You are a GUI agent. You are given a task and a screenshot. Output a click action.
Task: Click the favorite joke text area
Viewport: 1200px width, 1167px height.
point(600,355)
--
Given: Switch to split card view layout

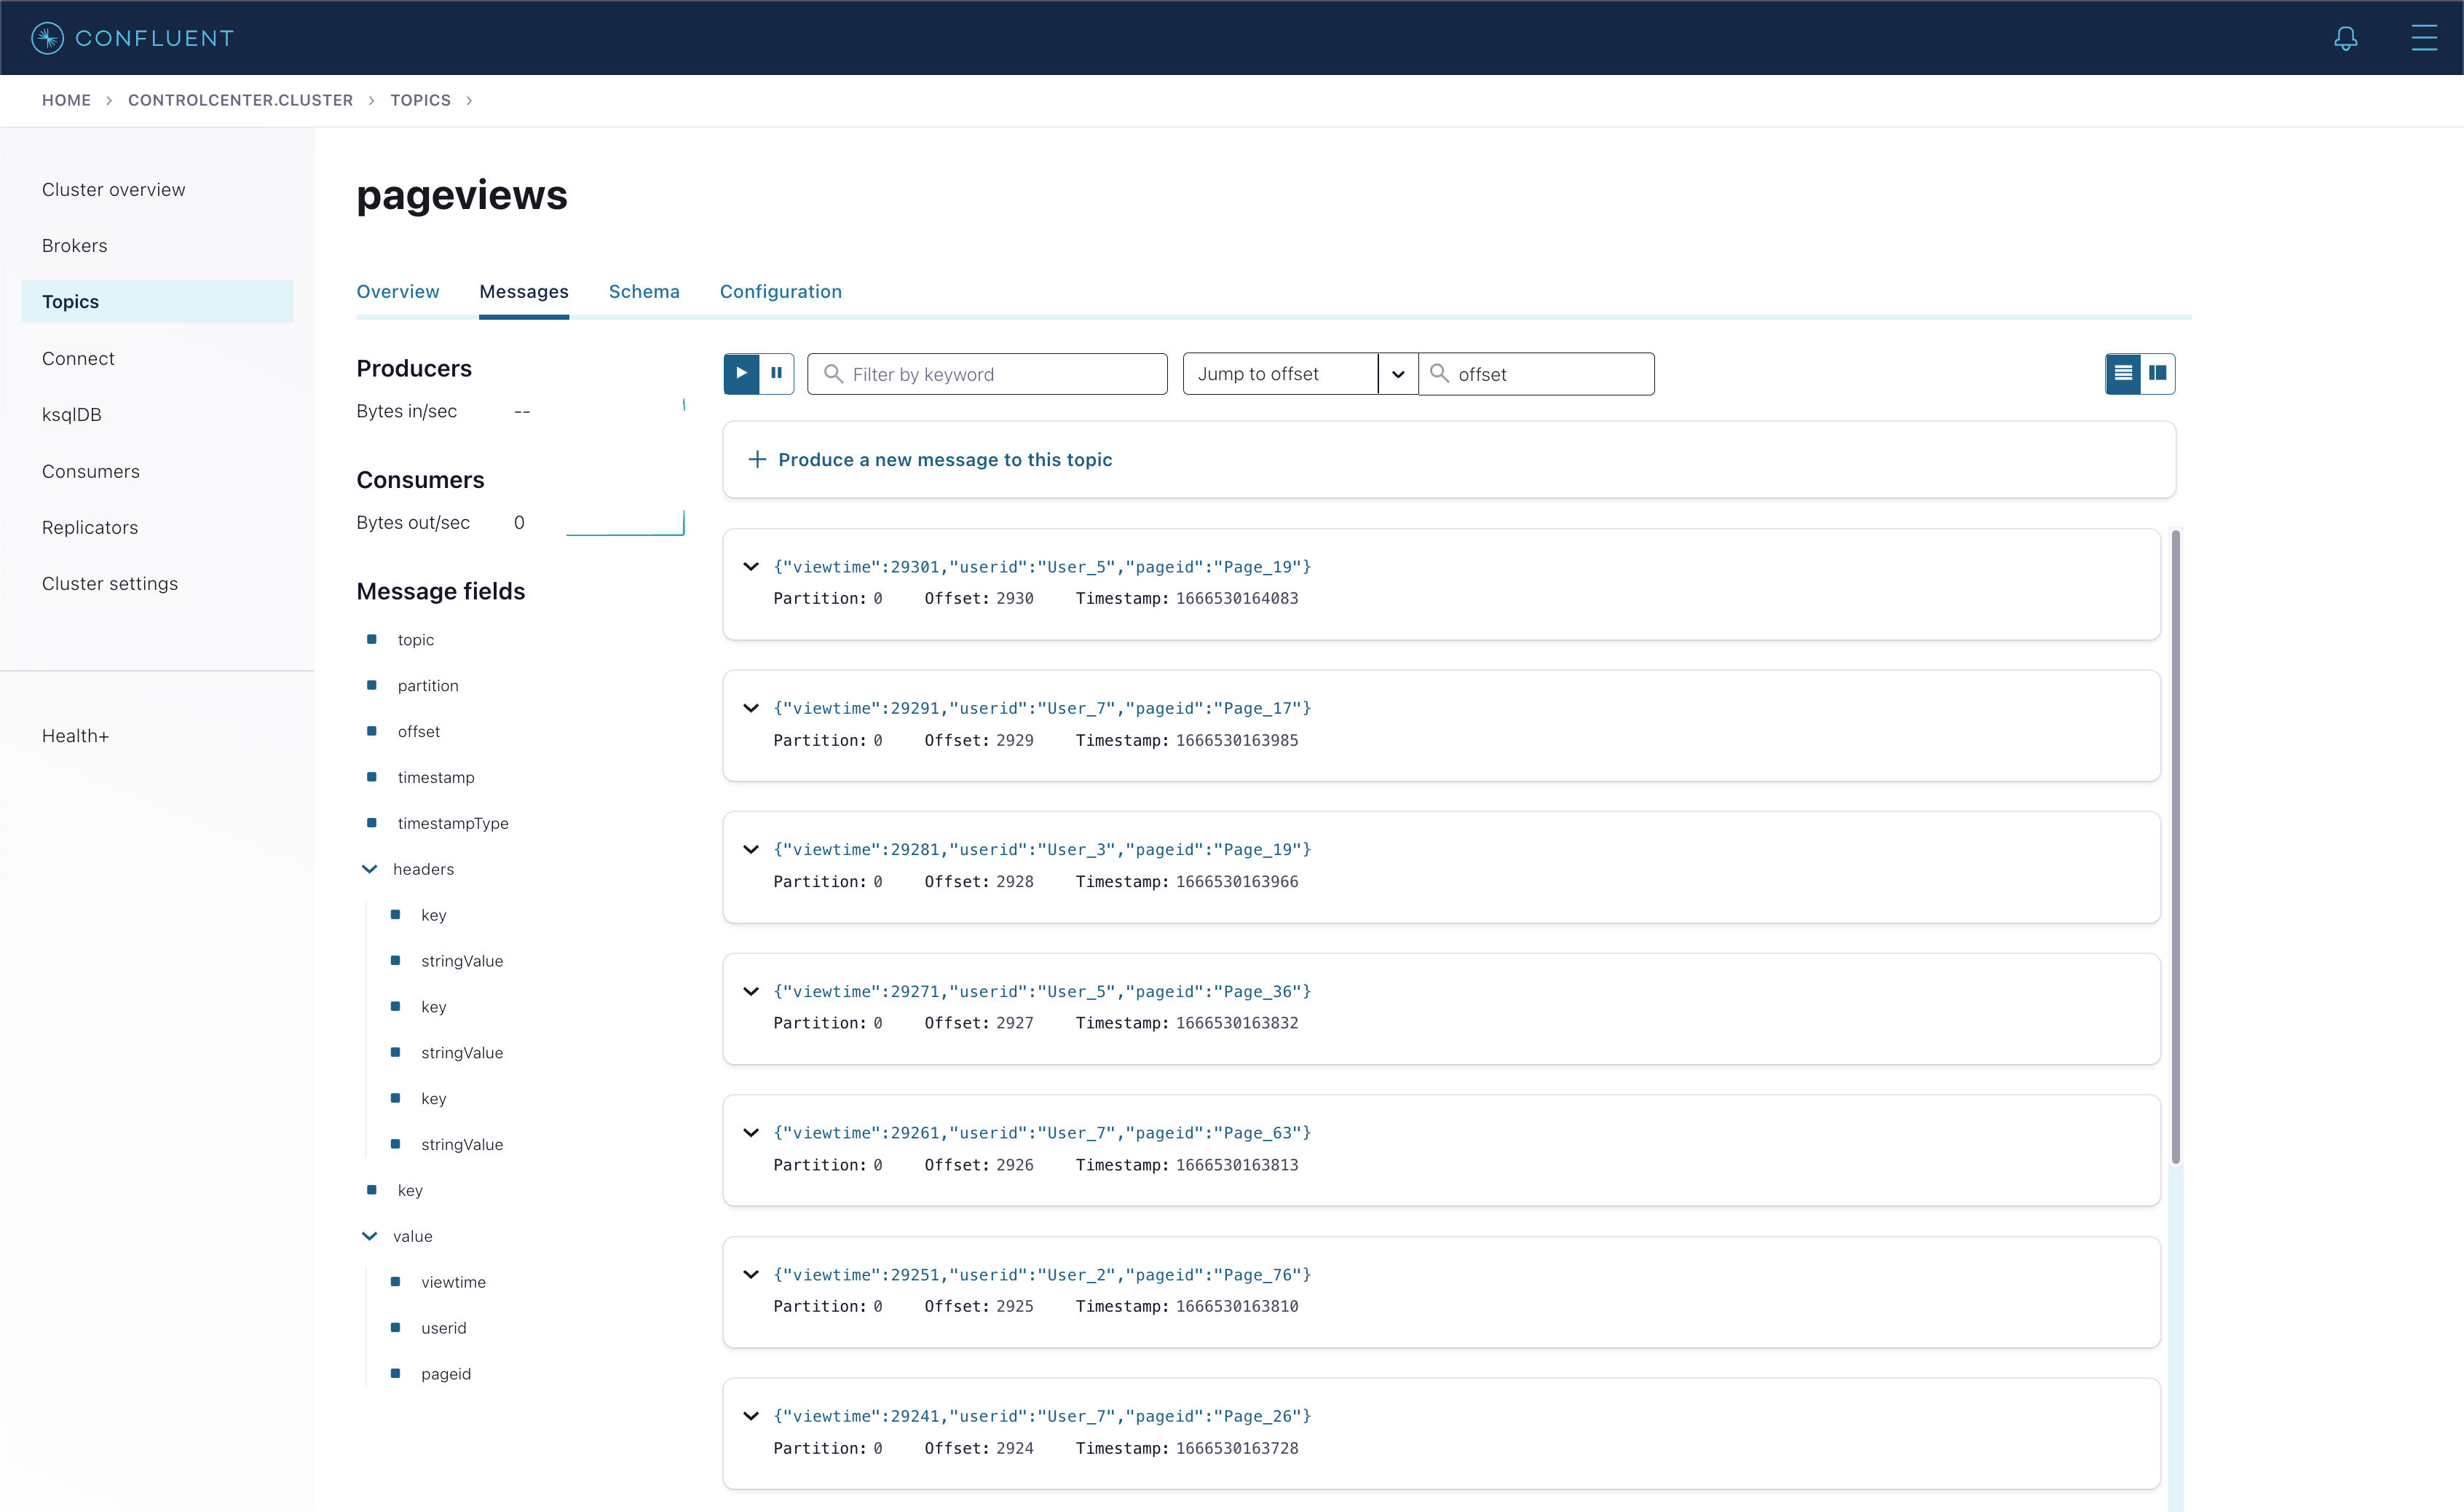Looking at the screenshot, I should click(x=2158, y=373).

TASK DETAILS :: Put the stretch of entries from the line containing "You are a GUI" through the line containing "point(600,355)" into a JSON list of strings, one string per line, leaving out blank lines.

TASK OUTPUT ::
[
  "You are a GUI agent. You are given a task and a screenshot. Output a click action.",
  "Task: Click the favorite joke text area",
  "Viewport: 1200px width, 1167px height.",
  "point(600,355)"
]